LDH-5 is the fifth isoenzyme of lactate dehydrogenase, found in highest concentrations in the liver and skeletal muscle. Elevation of LDH-5 specifically suggests damage to liver cells or skeletal muscle, and helps differentiate the source of an elevated total LDH result.
In liver disease, LDH-5 rises alongside ALT and AST, providing confirmatory evidence of hepatocellular injury. In skeletal muscle conditions such as rhabdomyolysis, myopathy, or intense exercise, LDH-5 rises alongside CK and myoglobin. Distinguishing liver from muscle injury is important clinically and LDH isoenzyme testing provides this specificity.
FAQs
How do you tell if elevated LDH-5 is from liver or muscle?

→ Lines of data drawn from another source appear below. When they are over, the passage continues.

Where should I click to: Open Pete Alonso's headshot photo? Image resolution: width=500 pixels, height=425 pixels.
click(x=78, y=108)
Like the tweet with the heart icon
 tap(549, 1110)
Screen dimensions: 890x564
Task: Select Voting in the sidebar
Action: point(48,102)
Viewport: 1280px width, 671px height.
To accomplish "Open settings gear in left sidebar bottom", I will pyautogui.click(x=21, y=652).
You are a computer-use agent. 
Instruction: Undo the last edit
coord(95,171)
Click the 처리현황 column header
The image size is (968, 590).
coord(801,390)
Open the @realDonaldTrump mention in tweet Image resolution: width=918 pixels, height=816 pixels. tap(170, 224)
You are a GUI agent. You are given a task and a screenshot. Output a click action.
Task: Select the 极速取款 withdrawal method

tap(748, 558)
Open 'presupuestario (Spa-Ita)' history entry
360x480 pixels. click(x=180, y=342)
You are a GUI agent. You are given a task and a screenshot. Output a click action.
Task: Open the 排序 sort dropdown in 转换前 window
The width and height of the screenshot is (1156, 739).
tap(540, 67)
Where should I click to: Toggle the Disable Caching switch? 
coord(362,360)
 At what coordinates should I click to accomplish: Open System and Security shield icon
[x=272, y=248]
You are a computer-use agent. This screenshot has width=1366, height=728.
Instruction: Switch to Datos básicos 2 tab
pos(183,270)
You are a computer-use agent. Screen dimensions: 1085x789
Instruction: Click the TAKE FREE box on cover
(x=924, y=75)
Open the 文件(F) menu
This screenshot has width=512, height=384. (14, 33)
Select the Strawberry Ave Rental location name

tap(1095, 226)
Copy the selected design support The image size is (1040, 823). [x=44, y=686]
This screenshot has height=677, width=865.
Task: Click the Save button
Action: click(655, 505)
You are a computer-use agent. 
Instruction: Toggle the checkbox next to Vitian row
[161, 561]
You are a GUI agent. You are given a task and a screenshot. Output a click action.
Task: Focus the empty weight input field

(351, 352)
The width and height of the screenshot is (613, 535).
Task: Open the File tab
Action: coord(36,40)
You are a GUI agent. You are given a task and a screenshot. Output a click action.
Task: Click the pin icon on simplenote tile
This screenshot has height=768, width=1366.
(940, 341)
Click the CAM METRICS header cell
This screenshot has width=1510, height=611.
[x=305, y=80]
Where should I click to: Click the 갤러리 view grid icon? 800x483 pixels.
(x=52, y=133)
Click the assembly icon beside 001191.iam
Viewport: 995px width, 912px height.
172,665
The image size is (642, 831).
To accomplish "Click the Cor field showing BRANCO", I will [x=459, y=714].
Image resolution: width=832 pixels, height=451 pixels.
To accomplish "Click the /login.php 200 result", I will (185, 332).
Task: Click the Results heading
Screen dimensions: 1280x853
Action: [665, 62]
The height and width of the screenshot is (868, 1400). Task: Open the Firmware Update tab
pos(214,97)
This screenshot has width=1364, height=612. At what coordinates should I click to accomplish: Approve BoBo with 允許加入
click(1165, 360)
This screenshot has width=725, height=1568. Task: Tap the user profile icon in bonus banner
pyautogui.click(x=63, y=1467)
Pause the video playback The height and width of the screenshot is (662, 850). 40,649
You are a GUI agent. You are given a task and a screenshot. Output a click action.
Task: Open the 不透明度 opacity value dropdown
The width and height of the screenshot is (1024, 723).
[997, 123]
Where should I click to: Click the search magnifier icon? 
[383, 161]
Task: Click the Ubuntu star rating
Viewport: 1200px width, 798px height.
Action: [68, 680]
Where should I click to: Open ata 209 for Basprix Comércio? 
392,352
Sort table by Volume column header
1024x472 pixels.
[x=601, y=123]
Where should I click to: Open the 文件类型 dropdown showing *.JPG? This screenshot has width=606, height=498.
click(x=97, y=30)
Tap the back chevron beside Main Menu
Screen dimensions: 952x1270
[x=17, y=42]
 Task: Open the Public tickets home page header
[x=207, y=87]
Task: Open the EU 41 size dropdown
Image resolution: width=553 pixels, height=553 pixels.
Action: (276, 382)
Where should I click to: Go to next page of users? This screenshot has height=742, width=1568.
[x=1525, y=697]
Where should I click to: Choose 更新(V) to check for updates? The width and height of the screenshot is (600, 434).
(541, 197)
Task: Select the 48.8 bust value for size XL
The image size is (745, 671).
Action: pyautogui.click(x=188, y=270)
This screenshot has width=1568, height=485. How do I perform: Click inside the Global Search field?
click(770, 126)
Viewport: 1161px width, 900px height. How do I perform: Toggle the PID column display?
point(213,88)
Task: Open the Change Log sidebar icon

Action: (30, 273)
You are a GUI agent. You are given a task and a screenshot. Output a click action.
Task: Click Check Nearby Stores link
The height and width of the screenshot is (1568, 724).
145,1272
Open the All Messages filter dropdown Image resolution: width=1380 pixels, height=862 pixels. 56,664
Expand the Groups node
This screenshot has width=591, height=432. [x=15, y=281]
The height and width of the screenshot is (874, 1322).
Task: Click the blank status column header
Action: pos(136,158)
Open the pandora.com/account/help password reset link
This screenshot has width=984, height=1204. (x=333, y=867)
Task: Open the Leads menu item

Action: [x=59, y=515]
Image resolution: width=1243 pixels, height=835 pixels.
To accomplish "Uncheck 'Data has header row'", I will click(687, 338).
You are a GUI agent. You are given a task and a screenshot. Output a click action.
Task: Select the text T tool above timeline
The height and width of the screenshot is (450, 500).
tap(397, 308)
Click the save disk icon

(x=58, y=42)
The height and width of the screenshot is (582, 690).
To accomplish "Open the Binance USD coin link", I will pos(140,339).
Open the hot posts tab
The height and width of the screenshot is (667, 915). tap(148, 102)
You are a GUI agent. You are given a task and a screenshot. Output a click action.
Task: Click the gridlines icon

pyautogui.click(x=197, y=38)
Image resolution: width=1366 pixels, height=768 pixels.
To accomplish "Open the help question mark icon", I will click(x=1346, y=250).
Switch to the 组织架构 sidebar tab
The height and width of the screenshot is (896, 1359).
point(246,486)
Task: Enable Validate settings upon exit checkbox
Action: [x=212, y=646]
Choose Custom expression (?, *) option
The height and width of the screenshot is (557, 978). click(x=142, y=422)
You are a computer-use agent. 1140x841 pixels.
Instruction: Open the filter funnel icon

ALT measurement helps distinguish them. Significantly elevated ALT alongside LDH-5 points to a hepatic source. Markedly elevated CK alongside LDH-5 points to skeletal muscle injury. Both can coexist.
Can exercise raise LDH-5?
Yes. Intense exercise causes skeletal muscle cell damage, releasing LDH-5 alongside CK. After a heavy training session, endurance event, or rhabdomyolysis, LDH-5 can be substantially elevated for several days.
Is LDH-5 routinely tested?
No. LDH isoenzyme analysis including LDH-5 is specifically ordered to characterise the source of elevated total LDH. ALT and CK provide more direct and readily available measures of liver and muscle injury respectively.
What liver conditions cause the highest LDH-5?
Ischaemic hepatitis (shock liver from acute circulatory failure) causes extremely high LDH-5, often disproportionately elevated compared to ALT. Viral hepatitis, toxic hepatitis, and hepatic ischaemia from other causes also markedly elevate LDH-5.